New Features in Release 18.3

Querying GeoJson Data

Introduced support for a number of built-in functions in SQL queries to interpret JSON objects that represent geographical locations as specified in the GeoJSON specification (https://tools.ietf.org/html/rfc7946).

Support for Namespaces

Starting this release users can create namespaces. Tables can be created for a particular namespace. If users do not specify a namespace at the time of table creation the tables are placed under the default namespace of sysDefault. Prior to this release there was no concept of namespace in Oracle NoSQL Database.

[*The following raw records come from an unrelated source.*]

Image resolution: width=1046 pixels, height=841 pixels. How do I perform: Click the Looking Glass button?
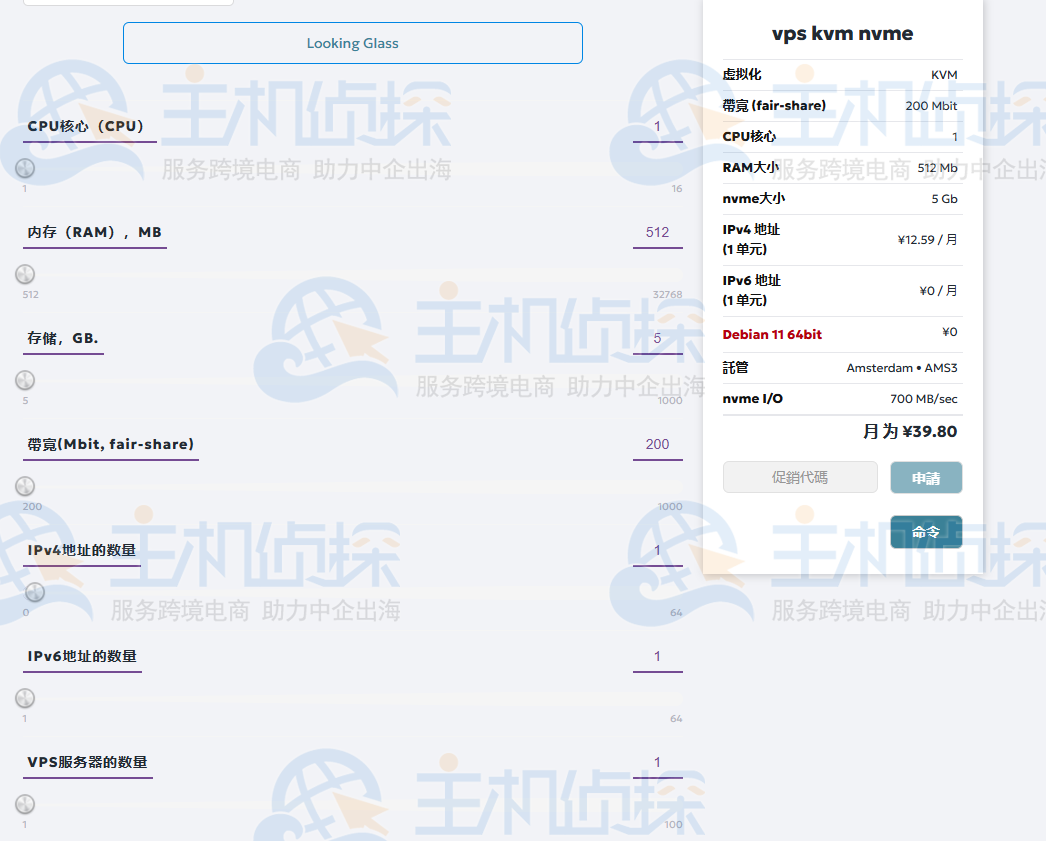[x=352, y=43]
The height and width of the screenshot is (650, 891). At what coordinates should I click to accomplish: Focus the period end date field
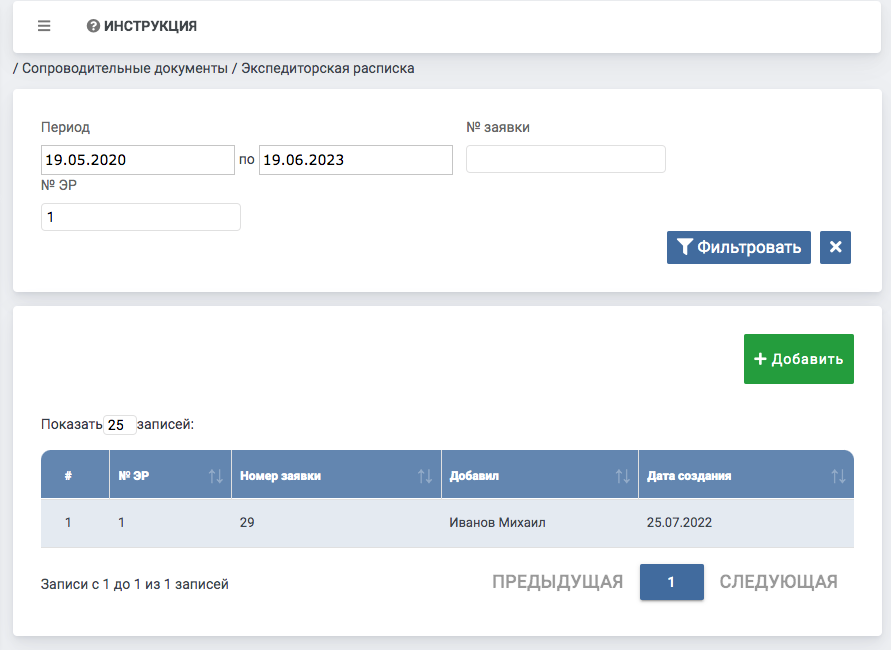[x=355, y=160]
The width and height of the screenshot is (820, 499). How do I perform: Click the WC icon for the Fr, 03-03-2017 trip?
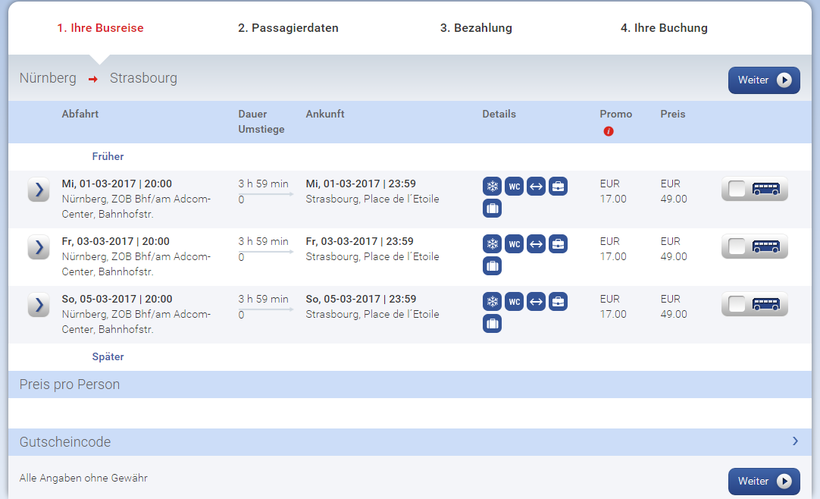514,244
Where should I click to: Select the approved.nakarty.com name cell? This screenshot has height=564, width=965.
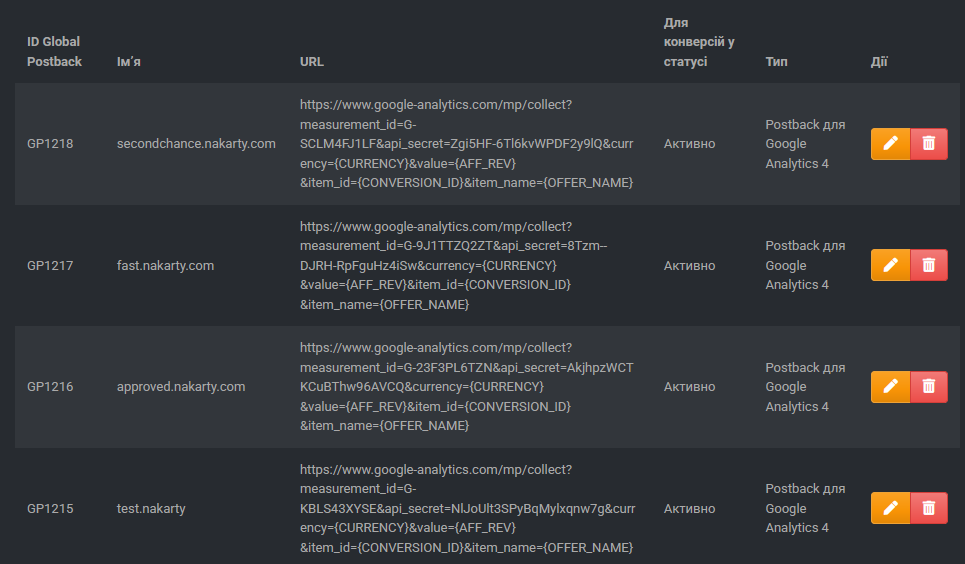181,387
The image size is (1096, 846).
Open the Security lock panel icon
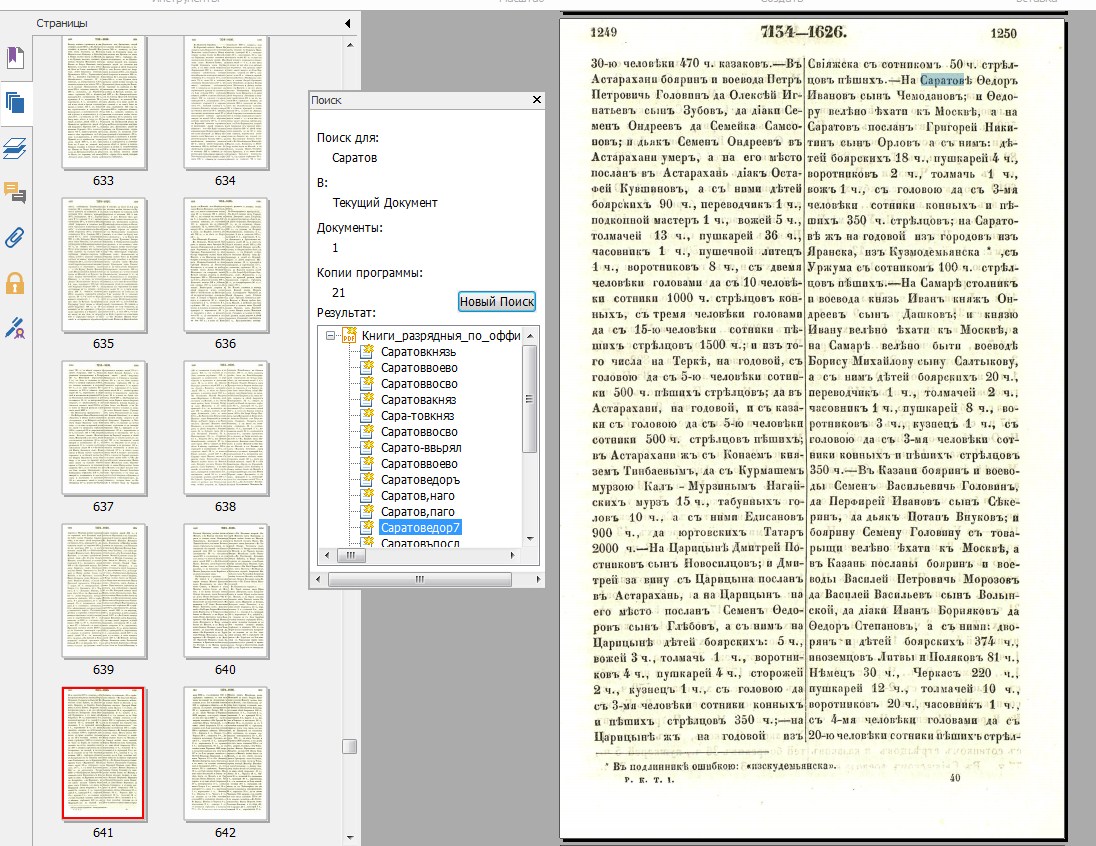(15, 283)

All tables created using prior releases will be placed in sysDefault namespace on upgrade.

IDENTITY Column Support

Users can create a table with an IDENTITY column for which the system will automatically generate numeric values using a sequence generator.

Support for INSERT and UPSERT in SQL Query

Support for INSERT and UPSERT statements has been added in SQL queries.

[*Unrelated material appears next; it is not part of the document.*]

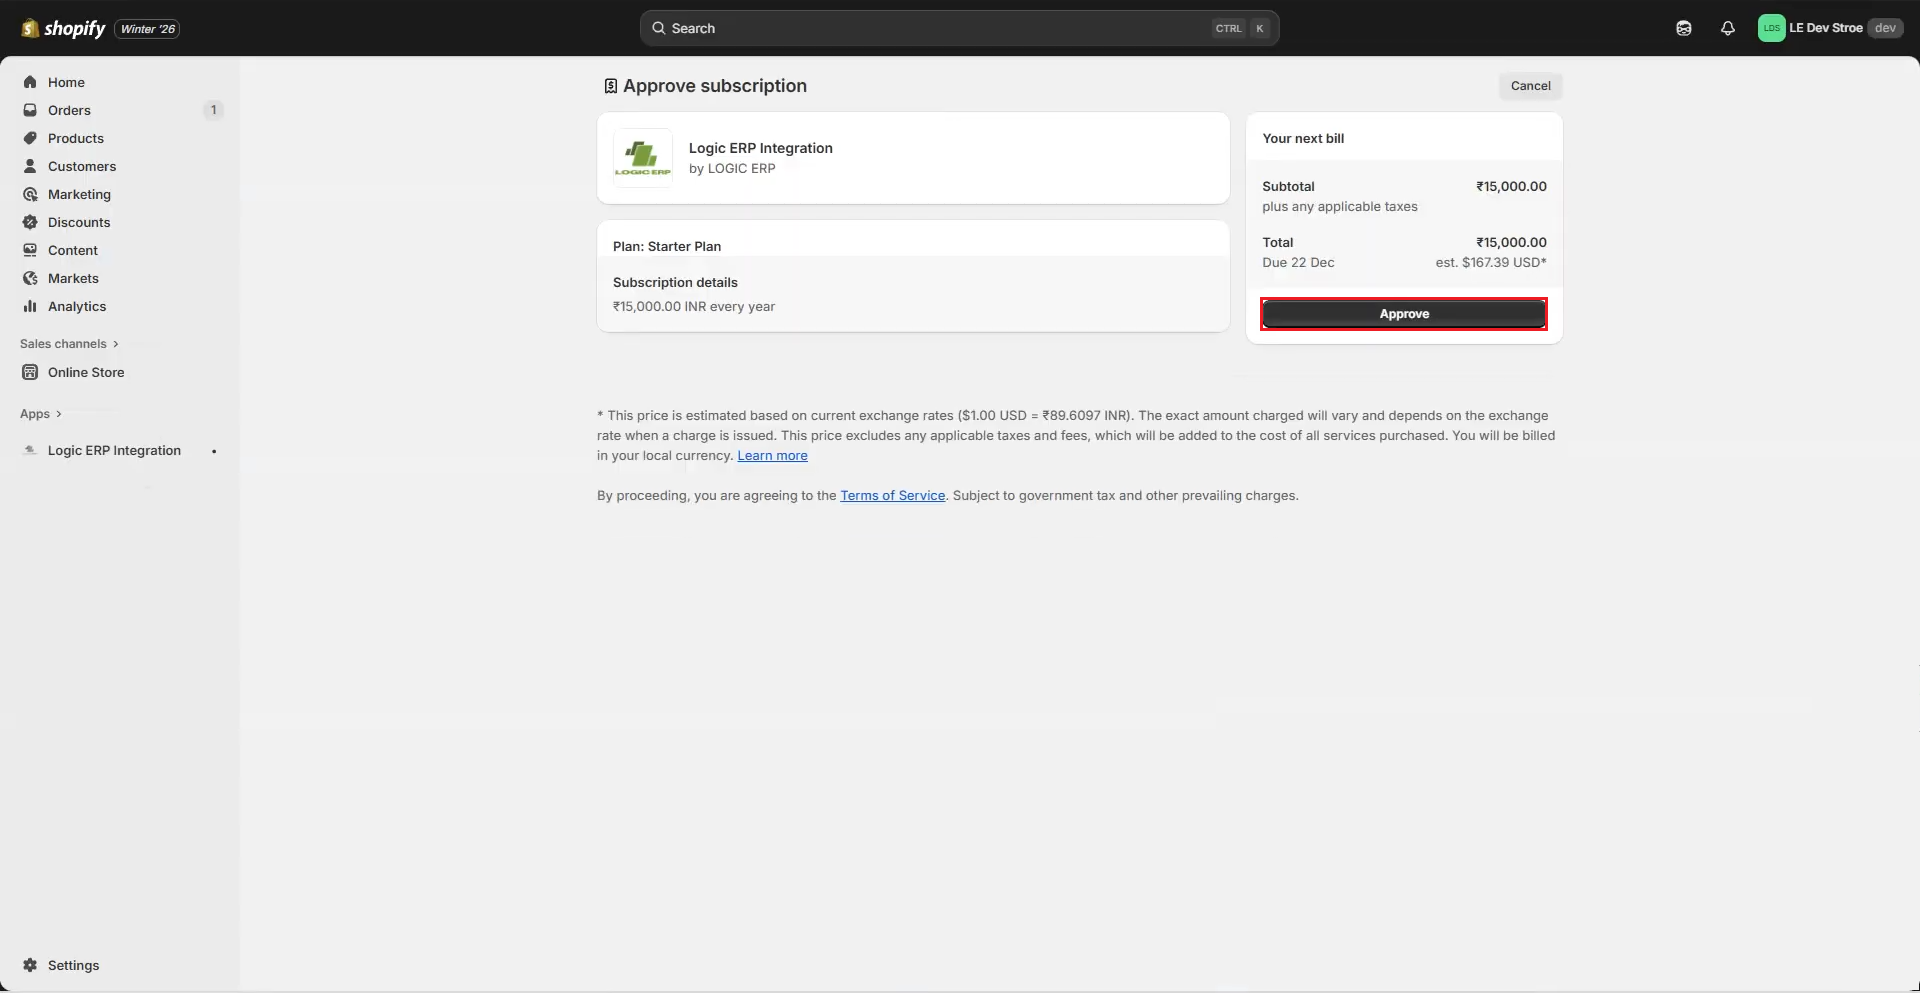This screenshot has width=1920, height=993.
Task: Click the Customers person icon
Action: coord(30,166)
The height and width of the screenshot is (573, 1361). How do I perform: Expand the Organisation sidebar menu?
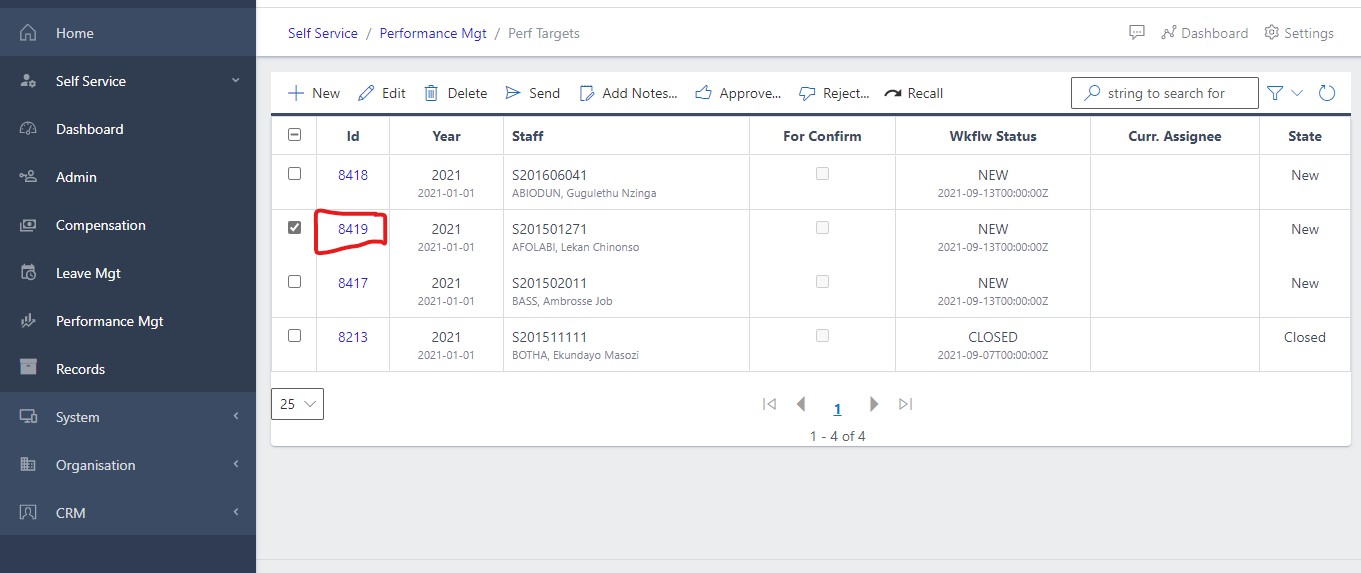click(95, 465)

Support for Sequence Aggregation Functions in SQL Query

The following new functions have been added to support sequence aggregation operations in SQL queries: seq_count, seq_sum, seq_avg, seq_min, and seq_max.

Admin Web Service

Oracle NoSQL Database Admin can now be started as a web service that processes Admin CLI commands through a REST API over the HTTP and HTTPS protocol. The input and output to the Admin Web Service is in JSON format. This feature is intended to help DevOps and other NoSQL admins automate administrative operations. See REST API for Administering Oracle NoSQL Database.

Data Migrator - Preview

This release includes a preview version of the Data Migrator utility, which allows users to migrate their data into Oracle NoSQL Database that is either in JSON or MongoDB JSON formats. This utility will be integrated into the Oracle NoSQL Database IMPORT/EXPORT utility in future releases. See the MIGRATOR-README.txt found in the doc subdirectory of the Oracle NoSQL Database package for its usage.

Monitoring Using ELK Framework

Oracle NoSQL Database can be setup to generate logs that can be used by the popular ELK (Elasticsearch - Logstash - Kibana) framework to visually monitor NoSQL clusters.

Support for Encryption at Rest

Oracle NoSQL Database can be setup to encrypt its data using dm-crypt, a kernel-level disk encryption mechanism available for Linux.